» Assigned task 1
List every person named in the article on cultivated meat below.
» Assigned task 2
Please quote the passage of the article on cultivated meat that opens with the words "Meat cultivated from" and closes with "over animal welfare.".

(Selected excerpt Opens)

Meat cultivated from cow cells is kosher, Israel's chief rabbi rules

JERUSALEM, Jan 19 (Reuters) - Israel's chief rabbi has given a kosher stamp of approval this week to a company looking to sell steak grown from cow cells - while effectively taking the animal itself out of the equation.

Cultivated meat, grown from animal cells in a lab or manufacturing plant, has been getting a lot of attention as a way to sidestep the environmental toll of the meat industry and address concerns over animal welfare.

This method, however, has raised questions over religious restrictions, like kashrut in Judaism or Islam's halal.

Jewish dietary law designates kosher meat as having come from a cow slaughtered in accordance with ritual - and requires that it be kept and consumed separately from dairy.

Chief Rabbi David Lau weighed in on the issue for the first time, telling the Israeli firm Aleph Farms, which last year closed a $105 million funding round co-led by Abu Dhabi's ADQ, that the cultivated thin-cut steaks it hopes to start selling this year are indeed kosher.

Aleph Farms says it collects sample cells from a living animal and then grows more in a cultivator that mimics conditions in the animal's body. This is different from popular plant-based alternatives that do not have animal origins.

In an 11-page letter dated Jan. 17 to the company outlining the production process and referencing Jewish legal precedent, Lau said the product falls into the category of "parve" - meaning neither meat nor dairy. But he required it be clearly marketed as a meat alternative to avoid confusion with conventional meats.

While the decision was specific for Aleph Farm's process, it sets a foundation for others. A spokesperson for Lau said they have received similar requests from a number of companies.

Aleph Farm CEO Didier Toubia called Lau's ruling a "benchmark, a reference-point for many other kosher organizations in Israel and abroad."

And beyond that, Toubia said, it was a first step that will hopefully be followed by certification in the much bigger halal food market and even approval for Hindus, many of whom consider cows holy and do not eat beef.

Aleph Farms, which has actor Leonardo DiCaprio as an advisory board member, hopes to start selling its cultured thin-cut steaks to Israeli restaurants this year, pending approval by the Health Ministry, and in Singapore.

It is working on approval from the U.S. Department of Agriculture and Food and Drug Administration ahead of an expected rollout there next year.

(Selected excerpt Closes)
(Excerpted data Opens)

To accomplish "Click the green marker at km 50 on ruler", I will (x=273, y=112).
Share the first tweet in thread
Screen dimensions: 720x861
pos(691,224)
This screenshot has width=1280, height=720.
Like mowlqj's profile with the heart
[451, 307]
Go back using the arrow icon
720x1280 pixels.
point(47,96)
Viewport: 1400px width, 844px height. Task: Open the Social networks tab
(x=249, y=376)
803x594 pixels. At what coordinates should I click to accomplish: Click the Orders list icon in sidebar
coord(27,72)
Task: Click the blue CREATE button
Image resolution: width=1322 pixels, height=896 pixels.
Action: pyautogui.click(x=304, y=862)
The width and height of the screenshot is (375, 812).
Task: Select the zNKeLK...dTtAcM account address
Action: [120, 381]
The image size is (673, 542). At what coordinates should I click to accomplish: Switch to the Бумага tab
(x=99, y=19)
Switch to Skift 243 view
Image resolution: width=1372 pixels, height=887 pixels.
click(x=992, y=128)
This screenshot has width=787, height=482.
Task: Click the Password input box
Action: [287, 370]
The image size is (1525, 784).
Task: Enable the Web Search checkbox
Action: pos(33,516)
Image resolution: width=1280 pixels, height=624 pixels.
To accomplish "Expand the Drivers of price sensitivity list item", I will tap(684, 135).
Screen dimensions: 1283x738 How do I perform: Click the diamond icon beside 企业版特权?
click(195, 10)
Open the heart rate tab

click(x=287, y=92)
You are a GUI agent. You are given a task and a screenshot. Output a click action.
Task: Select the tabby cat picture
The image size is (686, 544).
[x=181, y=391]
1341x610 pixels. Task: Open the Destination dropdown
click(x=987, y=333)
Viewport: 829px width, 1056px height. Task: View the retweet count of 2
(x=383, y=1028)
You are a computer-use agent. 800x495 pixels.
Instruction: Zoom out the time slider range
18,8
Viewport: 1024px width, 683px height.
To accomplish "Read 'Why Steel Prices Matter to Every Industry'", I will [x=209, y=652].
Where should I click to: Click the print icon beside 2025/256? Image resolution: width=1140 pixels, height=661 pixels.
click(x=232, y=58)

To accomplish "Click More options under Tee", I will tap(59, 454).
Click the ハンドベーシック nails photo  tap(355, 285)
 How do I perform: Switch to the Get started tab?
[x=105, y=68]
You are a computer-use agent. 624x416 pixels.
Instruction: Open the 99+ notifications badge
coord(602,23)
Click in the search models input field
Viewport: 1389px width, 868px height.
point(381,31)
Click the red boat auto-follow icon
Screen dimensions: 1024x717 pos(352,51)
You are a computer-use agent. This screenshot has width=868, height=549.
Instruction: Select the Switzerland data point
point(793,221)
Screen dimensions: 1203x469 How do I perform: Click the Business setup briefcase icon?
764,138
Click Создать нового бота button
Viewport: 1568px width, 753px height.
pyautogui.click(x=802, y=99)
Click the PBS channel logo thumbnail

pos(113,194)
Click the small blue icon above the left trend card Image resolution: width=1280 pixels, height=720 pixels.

(Excerpted data Closes)

» Answer area 1
David Lau, Didier Toubia, Leonardo DiCaprio

» Answer area 2
Meat cultivated from cow cells is kosher, Israel's chief rabbi rules

JERUSALEM, Jan 19 (Reuters) - Israel's chief rabbi has given a kosher stamp of approval this week to a company looking to sell steak grown from cow cells - while effectively taking the animal itself out of the equation.

Cultivated meat, grown from animal cells in a lab or manufacturing plant, has been getting a lot of attention as a way to sidestep the environmental toll of the meat industry and address concerns over animal welfare.